Exercise prompt: Your response is a verbatim copy of the listing, stripped of its images.

Excerpted records:
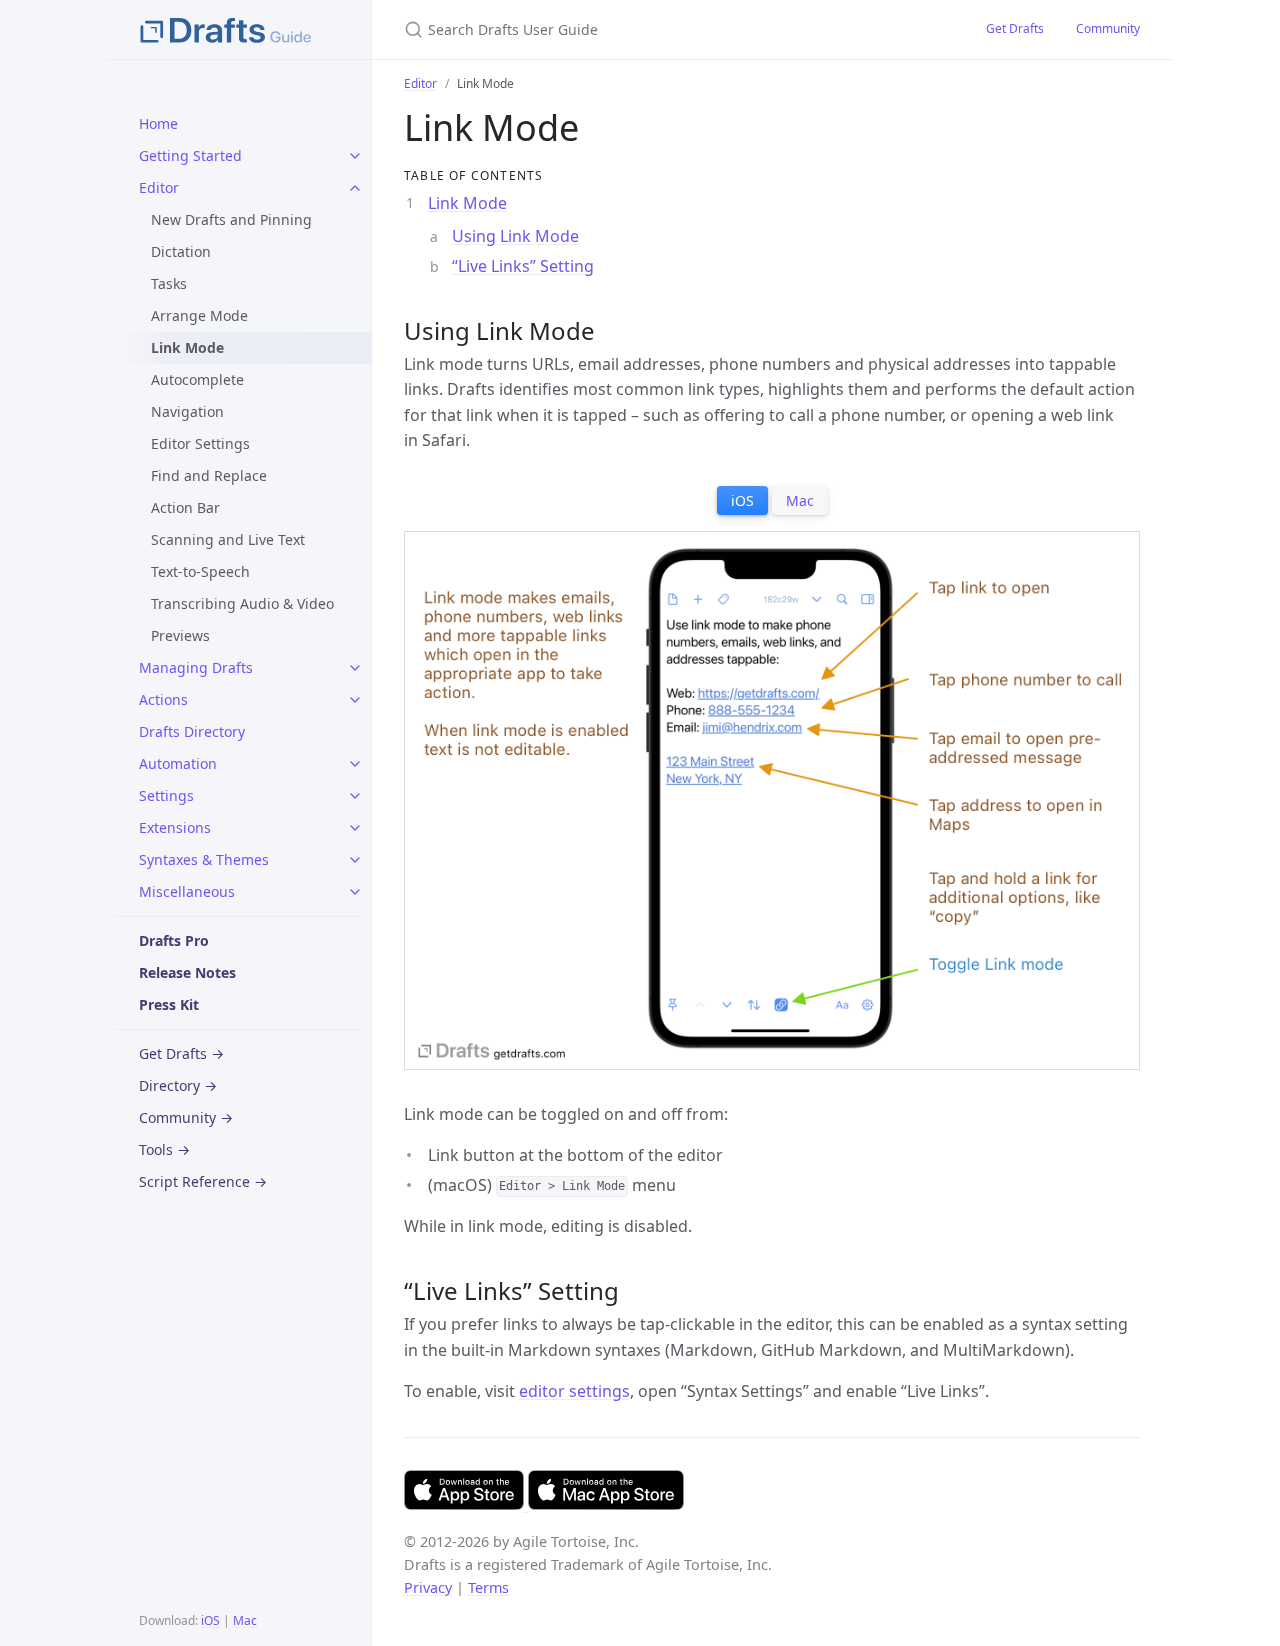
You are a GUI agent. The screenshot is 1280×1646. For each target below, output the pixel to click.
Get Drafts (1015, 28)
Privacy (428, 1587)
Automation (178, 763)
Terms (488, 1587)
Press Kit (169, 1004)
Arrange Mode (199, 315)
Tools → (164, 1149)
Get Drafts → (181, 1053)
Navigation (187, 411)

Solution below:
You are a GUI agent. The screenshot is 1280×1646. For each target below, output the pixel to click.
Get Drafts (1015, 28)
Privacy (428, 1587)
Automation (178, 763)
Terms (488, 1587)
Press Kit (169, 1004)
Arrange Mode (199, 315)
Tools → (164, 1149)
Get Drafts → (181, 1053)
Navigation (187, 411)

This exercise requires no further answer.